I watched horrified as the demon grew out of proportion to reality and flowed toward Bÿglar, a shadow of pain and fear. Rufus whimpered and started to pull away, but I clung to his tiny hand and raised my holy talisman.
“Begone, demon of pain and sorrow!” I called. Light burst from my talisman and when it struck Bÿglar, his talisman seemed to drink it in for two heartbeats. Then it too radiated a sudden and intense aurora which slammed into the shadow demon, driving it back into the depths of the wood. Bÿglar slumped down against the stump, letting the spear fall to his side.
I rushed forward, dragging poor Rufus weasel gnome with me and we knelt by the hob lad. I placed a hand upon him and called the healing power of Kithri. His wounds closed and his color returned, but he would not be roused.
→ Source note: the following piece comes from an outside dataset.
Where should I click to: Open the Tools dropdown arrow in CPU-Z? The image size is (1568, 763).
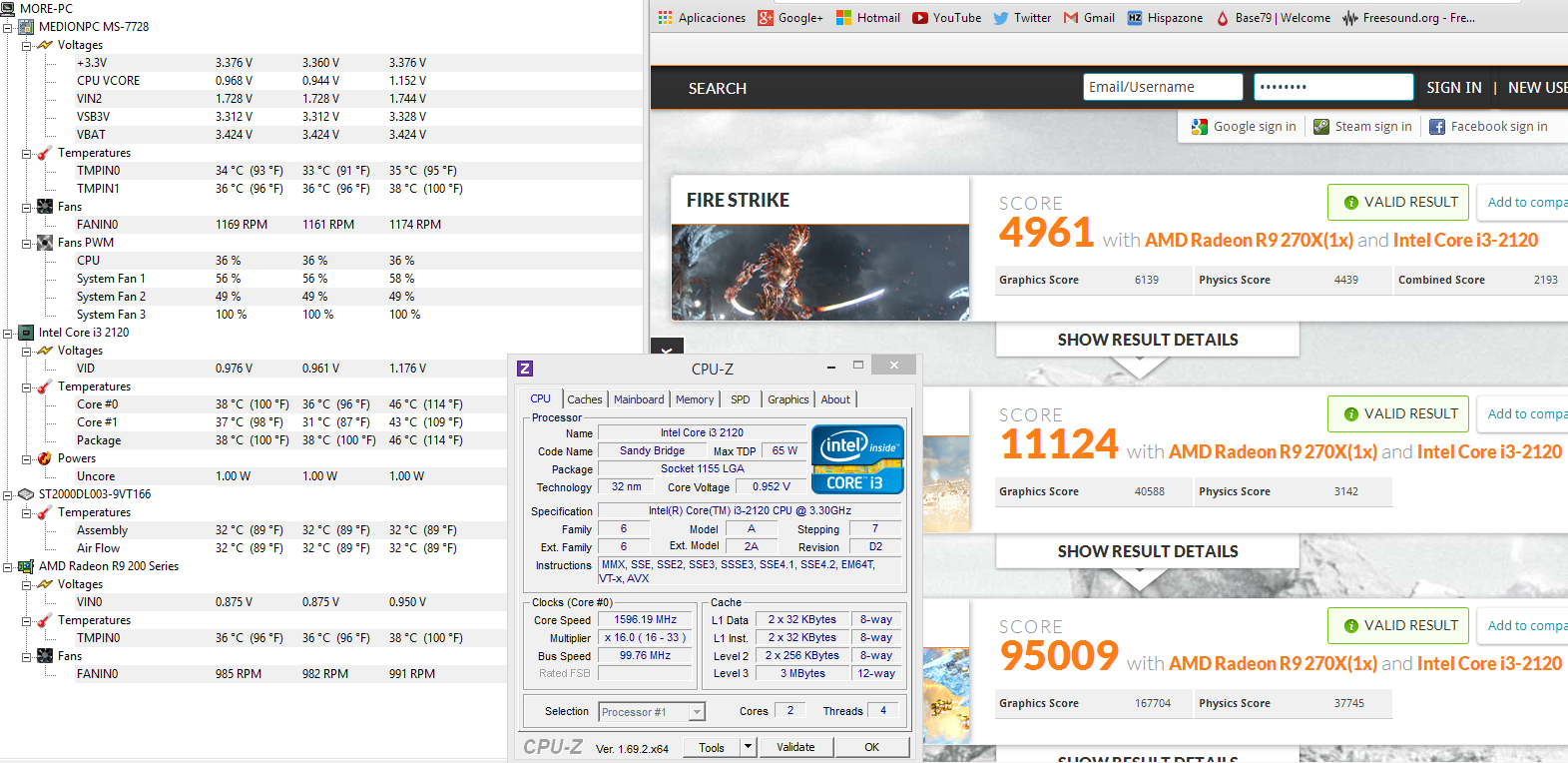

I knew immediately what failure was upon me and I took a second talisman from around my neck and pressed it against his cheek, calling upon the indifferent power of Semaunzilla (may she help restore this disconsolate lad).
This time a form of energy I had rarely experienced in its purest form flowed from me to surround the hob. It felt more natural; greener if you will. The glade around us began to glow and the shadow beast broke through the trees one last time and faded into mist, leaving a smudge of doubt on the ground at young Bÿglar’s feet. He rose, astounded and looked at Rufus and I, truly seeing us for the first time. We stared across the distance as truth slowly filled his head. He fell to one knee, slapping his fist across his chest in a salute.
“My captain,” he said, his head bowed. “I have failed you.”
I leaned forward and touched his shoulder. “Rise and face me,” I said, climbing to my own feet, holding out a hand.
His palm struck my wrist and he rose with the steadying force of my arm. His grip grew stronger as he settled on his footing and he looked firmly into my eyes. “How have you failed me, Bÿglar, warrior of the Black Heart legion?”
Pain crossed his face and he lowered his head, breaking from my gaze. “She who holds your heart surrendered to the enemy and I fled like a coward.”
I glanced at Rufus, another piece of the puzzle falling into place.
“Did she bid this of you?” I asked, knowing full well how bossy Liz could be.
He nodded once, the act bringing a look of disgust and bitterness to his face. “I was craven. I should have died in her protection, rather than let her be taken alive.”
“You alone could not sway Liz when her mind is made up,” I said. “But fear not, she has returned from the enemy’s dungeons. She lives, and is here waiting for you to wake,” I assured him. “You slumber yet. When you rise, you may debate the subject with her.”
His head snapped up and his eyes were wide with wonder. “I saw them beat her from my hiding place,” he said, his voice as bitter as his features had been. “How did she escape?”
“All in due time. We must leave you now. This is a dreaming place. The demon you slew was one of your own making. Wake, warrior, and we shall talk about the realities of dealing with Liz and her headstrong ways.”
He goggled at my words, but nodded. Then Rufus made a sign and the clearing vanished to be replaced by the one in the real world. We knelt over the hob warrior, our hands upon his brow. As we pulled back, Bÿglar opened his eyes.
“I dreamt of you,” he said to me, raising one hand to rub his head. “Did you hit me with your mace?”
“Perhaps,” I said, helping him sit up. “Perhaps it took two blows to knock you from your feet.”
He continued to rub the back of his head, pondering. “But I shall live?”
“From this, yes,” I assured him. “Though you wandered in dark places for a while. Forgive me for assuming the worst about you.”
As a hob warrior it was not common for him or his companions to ever be asked to forgive a superior. This took a moment for him to process. When he had the right of it, he looked at me and gave a curt nod. “Who am I to argue with the actions of my captain?”
I started to protest, but I caught the crafty look and realized I was seeing ages old response between a warrior and his leader. There was a respect there and a comfort that allowed a bit of banter.
“Indeed,” I responded. “Next time you should duck.”
Laughter broke over us and we turned to see Liz approaching. She handed Bÿglar a water skin and his grin broadened. “You live?”
Liz reached one hand down, and Bÿglar grasped it, allowing her to help him to his feet. “Of course I live. I told you I’d return for my things, did I not?” she asked, somewhat churlish, but I noticed the sly grin. I’m not sure others with less experience with lizard folk would catch the subtle shift in the colors which ran over the rills on her head. She was not angry, no. She had great affection for this lad.
“You did as I asked, and for that I thank you.”
Bÿglar stepped back, dropping her hand and saluted her. “It was my honor,” he said.
“Though it grated upon you?” she asked, laughing. “You are as stubborn as Merric here. No wonder you follow him.”
He had the good temerity to blush at her words. But then, so did I.
As we escorted the hob lad to meet the others, I leaned in and whispered. “Why did you call me Worldbreaker? His stumble nearly sent us both to the ground.
“Peace,” Liz said, righting us both. “Let us share our tale with the others.”
So we sat with the others and the tale unfolded.